A surface strategy boosting the ethylene selectivity for CO2 reduction and in situ mechanistic insights
Yinchao Yao, Tong Shi, Wenxing Chen, Jiehua Wu, Yunying Fan, Yichun Liu, Liang Cao, Zhuo Chen
Abstract
Abstract Electrochemical reduction of carbon dioxide into ethylene, as opposed to traditional industrial methods, represents a more environmentally friendly and promising technical approach. However, achieving high activity of ethylene remains a huge challenge due to the numerous possible reaction pathways. Here, we construct a hierarchical nanoelectrode composed of CuO treated with dodecanethiol to achieve elevated ethylene activity with a Faradaic efficiency reaching 79.5%. Through on in situ investigations, it is observed that dodecanethiol modification not only facilitates CO 2 transfer and enhances *CO coverage on the catalyst surfaces, but also stabilizes Cu(100) facet.

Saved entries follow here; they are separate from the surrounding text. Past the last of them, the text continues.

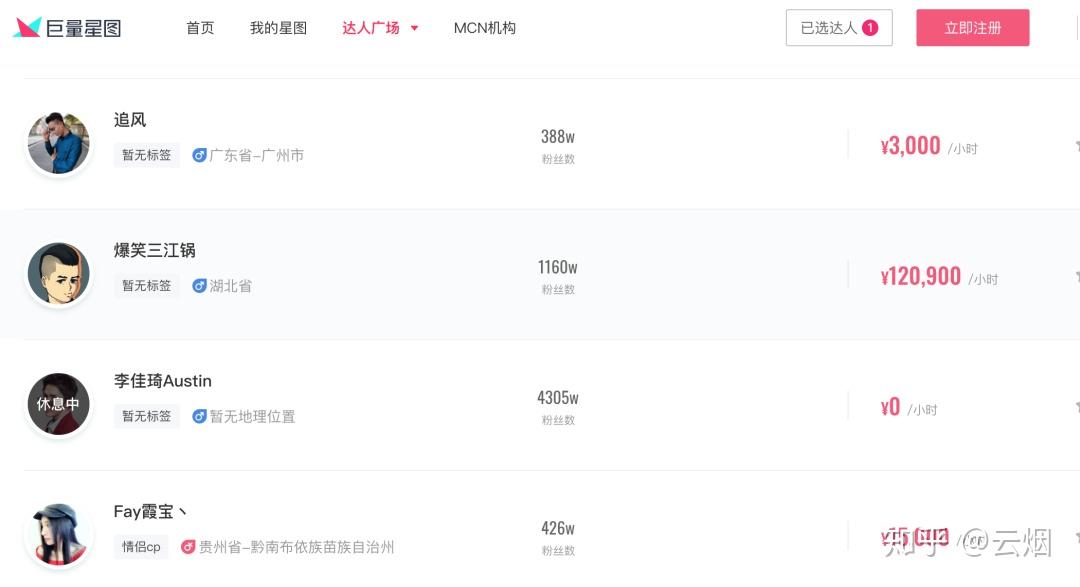The image size is (1080, 587).
Task: Click male gender icon beside 广东省–广州市
Action: [199, 156]
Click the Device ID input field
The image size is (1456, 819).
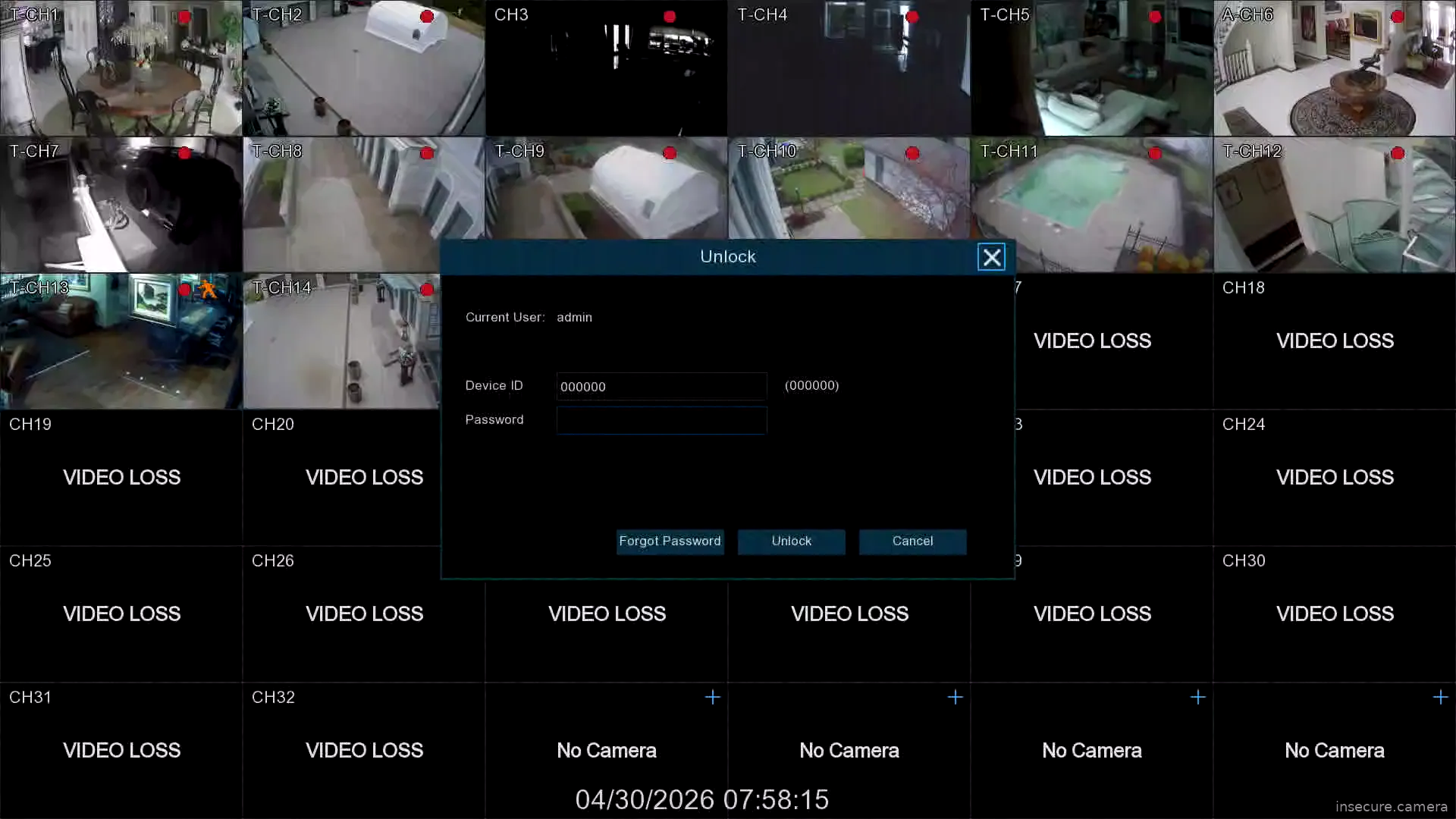pyautogui.click(x=661, y=386)
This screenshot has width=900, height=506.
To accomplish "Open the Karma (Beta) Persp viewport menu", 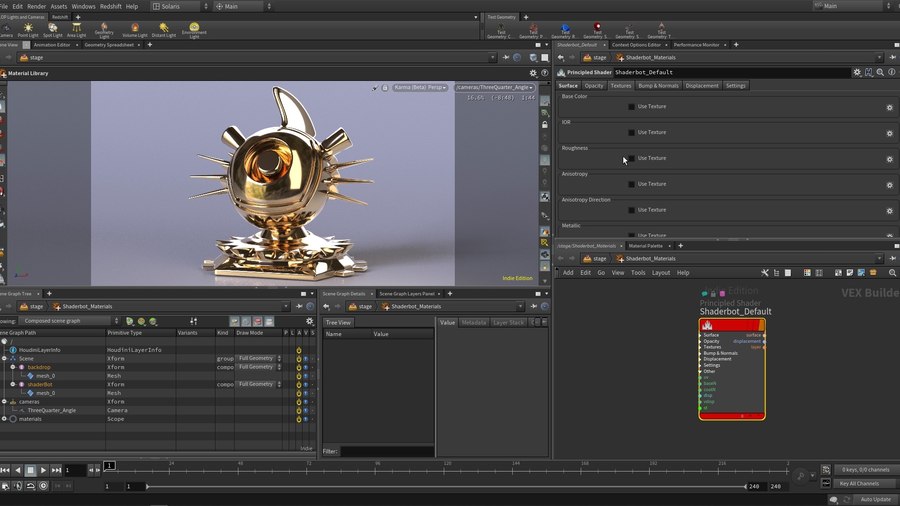I will (x=420, y=88).
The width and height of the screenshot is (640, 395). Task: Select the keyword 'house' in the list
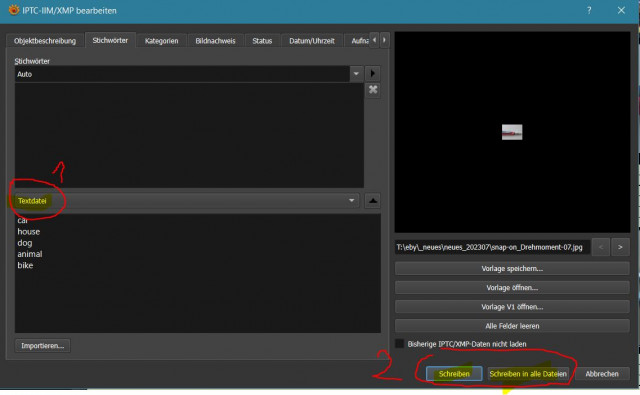coord(29,231)
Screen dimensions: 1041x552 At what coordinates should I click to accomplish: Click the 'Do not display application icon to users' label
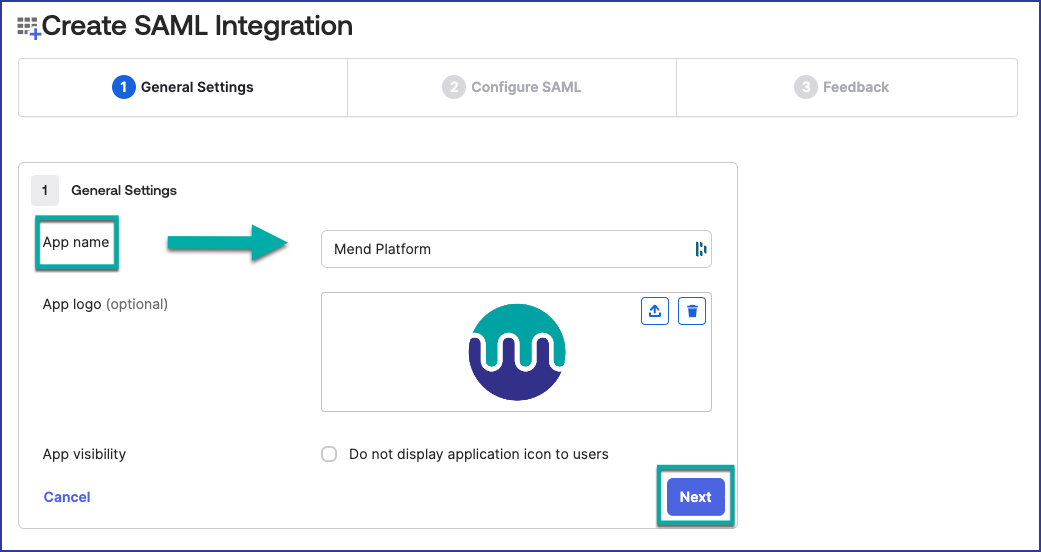[x=478, y=454]
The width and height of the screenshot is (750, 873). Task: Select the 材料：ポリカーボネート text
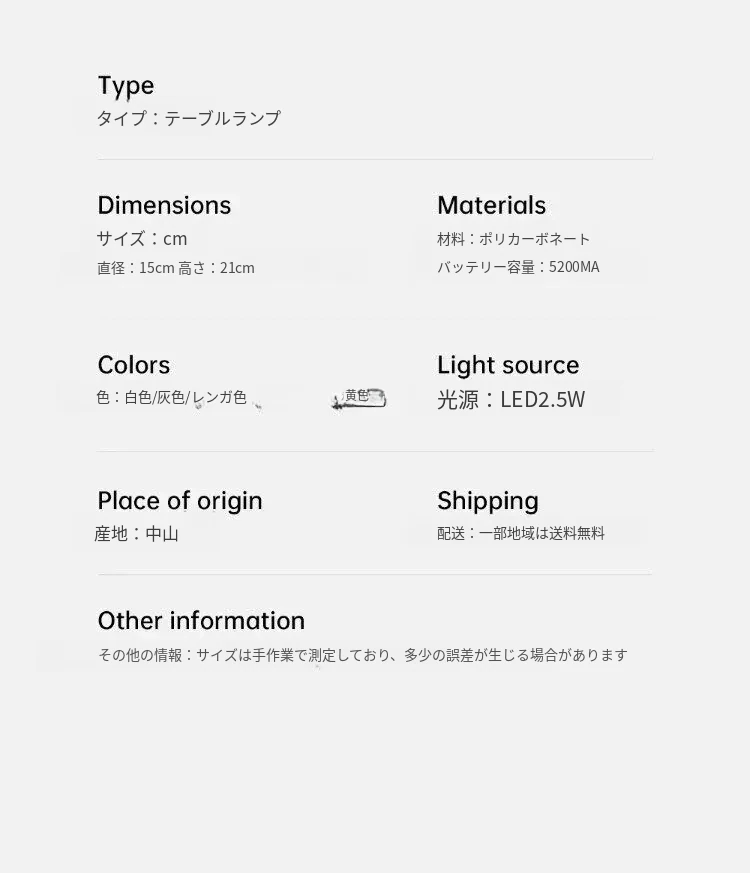tap(514, 239)
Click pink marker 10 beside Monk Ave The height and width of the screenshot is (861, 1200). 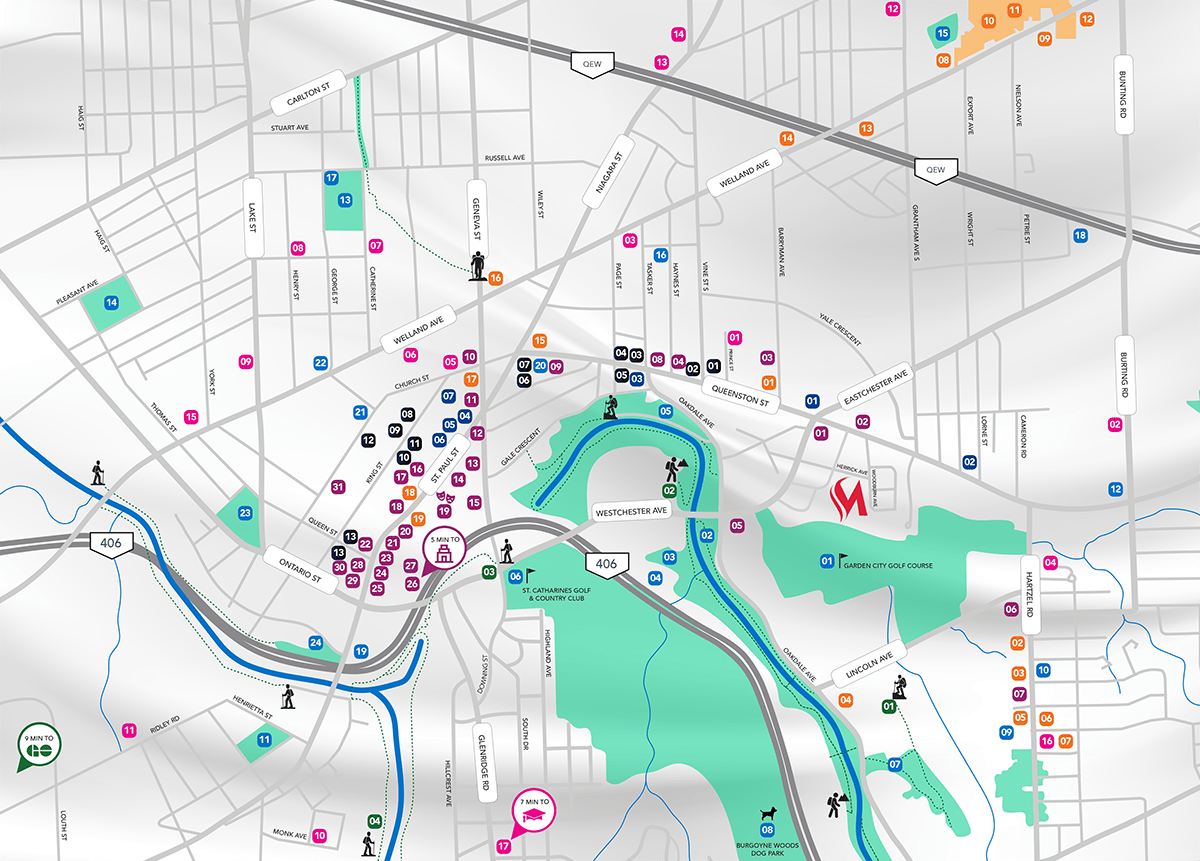(320, 835)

Density functional theory calculations of activation energy barriers of the asymmetrical C–C coupling between *CO and *CHO further support that the greatly increased selectivity of ethylene is attributed to the thiol-stabilized Cu(100). Our findings not only provide an effective strategy to design and construct Cu-based catalysts for highly selective CO 2 to ethylene, but also offer deep insights into the mechanism of CO 2 to ethylene.